Ese 18 de enero de 1817, antes del amanecer, miles de hombres empezaron a caminar hacia la cordillera de los Andes con el cuerpo ya cansado y el miedo todavía intacto. No había música, no había banderas, no había discursos. Había silencio. Y frío.
El plan era de José de San Martín. Pero el sacrificio era de otros.
Eran campesinos, esclavos liberados, peones rurales, jóvenes sin experiencia militar y padres que dejaban hijos sin saber si volverían a verlos. Muchos no tenían botas. Algunos caminaban con los pies envueltos en trapos. La mayoría no conocía la nieve. Ninguno estaba preparado para lo que venía.
La cordillera no esperaba a nadie.
El frío mordía la piel hasta volverla inútil. El viento cortaba la respiración. El hambre era constante. Las raciones se achicaban cada día. Los animales caían por el agotamiento y, cuando ya no podían levantarse, se los dejaba atrás. Con los hombres pasaba algo parecido.
Algunos se quedaban sentados en la nieve. Otros simplemente no se levantaban más.
No hubo cruces ni tumbas. Solo cuerpos perdidos en la montaña.
Cada paso dolía. Cada noche era una prueba. El miedo no era morir: era morir ahí, lejos de todo, sin nombre y sin despedida. Nadie sabía cuántos quedarían en el camino. Nadie podía darse vuelta.
Avanzar era la única opción.
El Cruce de los Andes no fue heroico. Fue brutal. Fue una marcha donde el cuerpo se quebraba antes que la voluntad. Donde la libertad se pagó con dedos congelados, pulmones rotos y vidas anónimas.
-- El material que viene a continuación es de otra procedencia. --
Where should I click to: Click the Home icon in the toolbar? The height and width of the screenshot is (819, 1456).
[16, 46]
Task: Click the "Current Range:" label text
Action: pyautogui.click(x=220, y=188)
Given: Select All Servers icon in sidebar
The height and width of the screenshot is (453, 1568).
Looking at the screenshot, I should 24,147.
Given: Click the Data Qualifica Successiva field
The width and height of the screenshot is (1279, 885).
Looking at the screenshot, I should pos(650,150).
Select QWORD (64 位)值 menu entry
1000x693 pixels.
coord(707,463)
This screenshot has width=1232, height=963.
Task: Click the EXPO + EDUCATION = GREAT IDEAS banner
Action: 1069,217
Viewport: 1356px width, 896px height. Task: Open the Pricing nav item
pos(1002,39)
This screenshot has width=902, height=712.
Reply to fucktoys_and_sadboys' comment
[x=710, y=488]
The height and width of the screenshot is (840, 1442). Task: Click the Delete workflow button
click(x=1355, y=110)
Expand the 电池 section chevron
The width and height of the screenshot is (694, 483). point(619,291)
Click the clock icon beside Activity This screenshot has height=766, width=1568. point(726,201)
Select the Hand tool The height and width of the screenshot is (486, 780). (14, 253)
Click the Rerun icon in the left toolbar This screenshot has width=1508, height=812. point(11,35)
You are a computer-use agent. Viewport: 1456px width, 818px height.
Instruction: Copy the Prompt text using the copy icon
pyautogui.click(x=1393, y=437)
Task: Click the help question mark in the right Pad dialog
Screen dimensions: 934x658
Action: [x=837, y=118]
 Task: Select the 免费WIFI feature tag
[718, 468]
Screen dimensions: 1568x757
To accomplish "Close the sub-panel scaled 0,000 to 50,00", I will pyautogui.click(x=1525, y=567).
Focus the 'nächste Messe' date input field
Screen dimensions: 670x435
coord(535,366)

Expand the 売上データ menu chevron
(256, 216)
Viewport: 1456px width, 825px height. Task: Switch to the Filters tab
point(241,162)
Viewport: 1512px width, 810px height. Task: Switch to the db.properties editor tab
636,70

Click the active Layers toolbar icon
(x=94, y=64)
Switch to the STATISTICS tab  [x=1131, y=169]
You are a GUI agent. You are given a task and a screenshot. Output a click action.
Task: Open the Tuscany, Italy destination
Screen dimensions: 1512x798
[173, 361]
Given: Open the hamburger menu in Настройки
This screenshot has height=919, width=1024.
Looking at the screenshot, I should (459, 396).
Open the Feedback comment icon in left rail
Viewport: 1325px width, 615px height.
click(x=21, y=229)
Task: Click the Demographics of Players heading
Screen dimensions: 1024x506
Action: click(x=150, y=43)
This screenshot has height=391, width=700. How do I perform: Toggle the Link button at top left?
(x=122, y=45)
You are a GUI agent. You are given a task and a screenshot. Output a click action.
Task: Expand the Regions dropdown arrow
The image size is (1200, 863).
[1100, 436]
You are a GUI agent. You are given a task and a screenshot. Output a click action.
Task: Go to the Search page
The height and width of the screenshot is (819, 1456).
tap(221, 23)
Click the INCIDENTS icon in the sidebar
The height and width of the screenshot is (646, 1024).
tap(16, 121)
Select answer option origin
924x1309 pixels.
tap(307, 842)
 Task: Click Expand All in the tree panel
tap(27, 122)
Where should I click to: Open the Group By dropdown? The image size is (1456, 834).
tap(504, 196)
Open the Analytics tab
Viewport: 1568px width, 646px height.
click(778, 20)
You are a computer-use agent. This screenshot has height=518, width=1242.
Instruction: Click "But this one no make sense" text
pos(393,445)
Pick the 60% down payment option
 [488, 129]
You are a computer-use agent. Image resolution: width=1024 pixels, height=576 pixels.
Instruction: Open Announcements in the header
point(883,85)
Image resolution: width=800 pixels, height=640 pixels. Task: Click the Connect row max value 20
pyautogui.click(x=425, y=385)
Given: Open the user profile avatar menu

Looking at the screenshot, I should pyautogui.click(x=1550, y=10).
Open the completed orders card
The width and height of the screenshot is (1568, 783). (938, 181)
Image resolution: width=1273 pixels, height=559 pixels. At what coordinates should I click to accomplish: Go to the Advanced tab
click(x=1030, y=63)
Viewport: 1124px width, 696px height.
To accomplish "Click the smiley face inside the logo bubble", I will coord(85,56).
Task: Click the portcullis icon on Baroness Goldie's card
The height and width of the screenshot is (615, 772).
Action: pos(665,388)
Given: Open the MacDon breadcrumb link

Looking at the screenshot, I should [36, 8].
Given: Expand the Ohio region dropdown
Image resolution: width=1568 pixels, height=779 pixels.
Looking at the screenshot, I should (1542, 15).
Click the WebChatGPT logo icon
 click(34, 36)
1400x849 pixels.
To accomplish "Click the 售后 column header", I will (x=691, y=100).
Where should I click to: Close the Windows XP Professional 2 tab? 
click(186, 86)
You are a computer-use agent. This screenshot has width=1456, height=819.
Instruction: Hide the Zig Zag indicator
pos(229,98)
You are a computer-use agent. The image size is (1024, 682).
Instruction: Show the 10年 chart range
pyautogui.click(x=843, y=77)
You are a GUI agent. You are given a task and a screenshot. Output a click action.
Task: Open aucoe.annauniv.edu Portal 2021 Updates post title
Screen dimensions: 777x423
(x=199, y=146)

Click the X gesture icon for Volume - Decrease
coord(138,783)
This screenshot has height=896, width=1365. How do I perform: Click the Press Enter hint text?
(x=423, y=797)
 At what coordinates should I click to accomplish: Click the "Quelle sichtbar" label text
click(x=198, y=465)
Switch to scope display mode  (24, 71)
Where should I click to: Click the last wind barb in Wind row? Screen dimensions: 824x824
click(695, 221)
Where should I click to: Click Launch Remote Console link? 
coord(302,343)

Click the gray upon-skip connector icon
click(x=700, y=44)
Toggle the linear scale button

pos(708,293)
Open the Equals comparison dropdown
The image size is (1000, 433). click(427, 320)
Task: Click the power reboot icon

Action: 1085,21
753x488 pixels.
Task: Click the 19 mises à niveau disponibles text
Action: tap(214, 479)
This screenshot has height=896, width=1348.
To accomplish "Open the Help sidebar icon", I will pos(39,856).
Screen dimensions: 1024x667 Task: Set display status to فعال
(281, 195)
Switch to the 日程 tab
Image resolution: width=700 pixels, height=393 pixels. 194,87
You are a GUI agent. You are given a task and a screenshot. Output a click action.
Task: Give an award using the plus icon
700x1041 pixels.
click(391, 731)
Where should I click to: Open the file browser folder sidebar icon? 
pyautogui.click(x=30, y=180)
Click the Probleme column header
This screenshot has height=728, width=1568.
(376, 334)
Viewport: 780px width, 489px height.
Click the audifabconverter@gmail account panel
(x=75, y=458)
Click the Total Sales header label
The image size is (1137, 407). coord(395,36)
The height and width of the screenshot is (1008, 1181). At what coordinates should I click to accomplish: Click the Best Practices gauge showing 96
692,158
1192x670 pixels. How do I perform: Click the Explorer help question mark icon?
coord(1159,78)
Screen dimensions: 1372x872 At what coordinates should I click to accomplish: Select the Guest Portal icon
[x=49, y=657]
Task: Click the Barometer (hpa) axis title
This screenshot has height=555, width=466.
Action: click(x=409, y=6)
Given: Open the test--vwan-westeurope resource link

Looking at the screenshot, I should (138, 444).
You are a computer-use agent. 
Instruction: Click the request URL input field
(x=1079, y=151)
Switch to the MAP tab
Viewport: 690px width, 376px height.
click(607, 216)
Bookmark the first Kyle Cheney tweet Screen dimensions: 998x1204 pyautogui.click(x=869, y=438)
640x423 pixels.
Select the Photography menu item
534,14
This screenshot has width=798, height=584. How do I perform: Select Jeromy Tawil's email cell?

Cuando finalmente apareció el otro lado de la cordillera, no hubo festejos. Había hombres vacíos, flacos, callados. Había ausencias que ya no se contaban.
Ese 18 de enero no empezó una victoria.
Empezó una caminata donde muchos sabían que no iban a llegar.
Y aun así caminaron.
Porque la historia argentina no se escribió solo con decisiones brillantes.
Se escribió con hombres que tuvieron frío, hambre y miedo…
y siguieron igual.
Aunque la fecha más difundida señala al 18 de enero de 1817 como el inicio del Cruce de los Andes, algunos historiadores sostienen que la marcha comenzó en realidad el día 17, cuando las primeras columnas del Ejército Libertador empezaron a moverse desde distintos puntos de Mendoza.